Given instruction: Please print every one of the rows below again, word for word and in the same order.

::::

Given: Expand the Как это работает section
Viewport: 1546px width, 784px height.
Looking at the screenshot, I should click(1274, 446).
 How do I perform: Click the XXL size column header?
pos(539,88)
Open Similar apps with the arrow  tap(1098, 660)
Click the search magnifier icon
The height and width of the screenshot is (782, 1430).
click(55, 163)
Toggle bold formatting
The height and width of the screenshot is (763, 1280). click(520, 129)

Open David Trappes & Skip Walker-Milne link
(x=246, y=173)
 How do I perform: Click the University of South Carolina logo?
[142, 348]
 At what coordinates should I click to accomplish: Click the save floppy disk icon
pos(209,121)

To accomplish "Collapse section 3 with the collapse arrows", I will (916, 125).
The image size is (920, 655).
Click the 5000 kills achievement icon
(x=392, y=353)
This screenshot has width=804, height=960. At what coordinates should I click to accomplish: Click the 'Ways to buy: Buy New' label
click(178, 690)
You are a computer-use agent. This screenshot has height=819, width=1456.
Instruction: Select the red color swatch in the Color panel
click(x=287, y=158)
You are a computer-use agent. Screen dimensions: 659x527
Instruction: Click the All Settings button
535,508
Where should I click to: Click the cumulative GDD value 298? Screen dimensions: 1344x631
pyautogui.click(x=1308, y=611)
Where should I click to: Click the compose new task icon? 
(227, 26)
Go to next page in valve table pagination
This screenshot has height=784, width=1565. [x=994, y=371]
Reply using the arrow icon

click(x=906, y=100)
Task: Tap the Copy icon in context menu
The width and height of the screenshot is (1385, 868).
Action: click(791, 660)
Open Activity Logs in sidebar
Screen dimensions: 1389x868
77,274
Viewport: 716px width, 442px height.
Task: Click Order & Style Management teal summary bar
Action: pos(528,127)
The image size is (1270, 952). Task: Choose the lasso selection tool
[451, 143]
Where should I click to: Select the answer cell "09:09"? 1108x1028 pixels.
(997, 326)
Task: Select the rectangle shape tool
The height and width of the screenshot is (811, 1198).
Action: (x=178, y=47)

::::

Answer to this problem:
Given: Expand the Как это работает section
Viewport: 1546px width, 784px height.
Looking at the screenshot, I should click(1274, 446).
 How do I perform: Click the XXL size column header?
pos(539,88)
Open Similar apps with the arrow  tap(1098, 660)
Click the search magnifier icon
The height and width of the screenshot is (782, 1430).
click(55, 163)
Toggle bold formatting
The height and width of the screenshot is (763, 1280). click(520, 129)

Open David Trappes & Skip Walker-Milne link
(x=246, y=173)
 How do I perform: Click the University of South Carolina logo?
[142, 348]
 At what coordinates should I click to accomplish: Click the save floppy disk icon
pos(209,121)

To accomplish "Collapse section 3 with the collapse arrows", I will (916, 125).
The image size is (920, 655).
Click the 5000 kills achievement icon
(x=392, y=353)
This screenshot has width=804, height=960. At what coordinates should I click to accomplish: Click the 'Ways to buy: Buy New' label
click(178, 690)
You are a computer-use agent. This screenshot has height=819, width=1456.
Instruction: Select the red color swatch in the Color panel
click(x=287, y=158)
You are a computer-use agent. Screen dimensions: 659x527
Instruction: Click the All Settings button
535,508
Where should I click to: Click the cumulative GDD value 298? Screen dimensions: 1344x631
pyautogui.click(x=1308, y=611)
Where should I click to: Click the compose new task icon? 
(227, 26)
Go to next page in valve table pagination
This screenshot has height=784, width=1565. [x=994, y=371]
Reply using the arrow icon

click(x=906, y=100)
Task: Tap the Copy icon in context menu
The width and height of the screenshot is (1385, 868).
Action: click(791, 660)
Open Activity Logs in sidebar
Screen dimensions: 1389x868
77,274
Viewport: 716px width, 442px height.
Task: Click Order & Style Management teal summary bar
Action: pos(528,127)
The image size is (1270, 952). Task: Choose the lasso selection tool
[451, 143]
Where should I click to: Select the answer cell "09:09"? 1108x1028 pixels.
(997, 326)
Task: Select the rectangle shape tool
The height and width of the screenshot is (811, 1198).
Action: (x=178, y=47)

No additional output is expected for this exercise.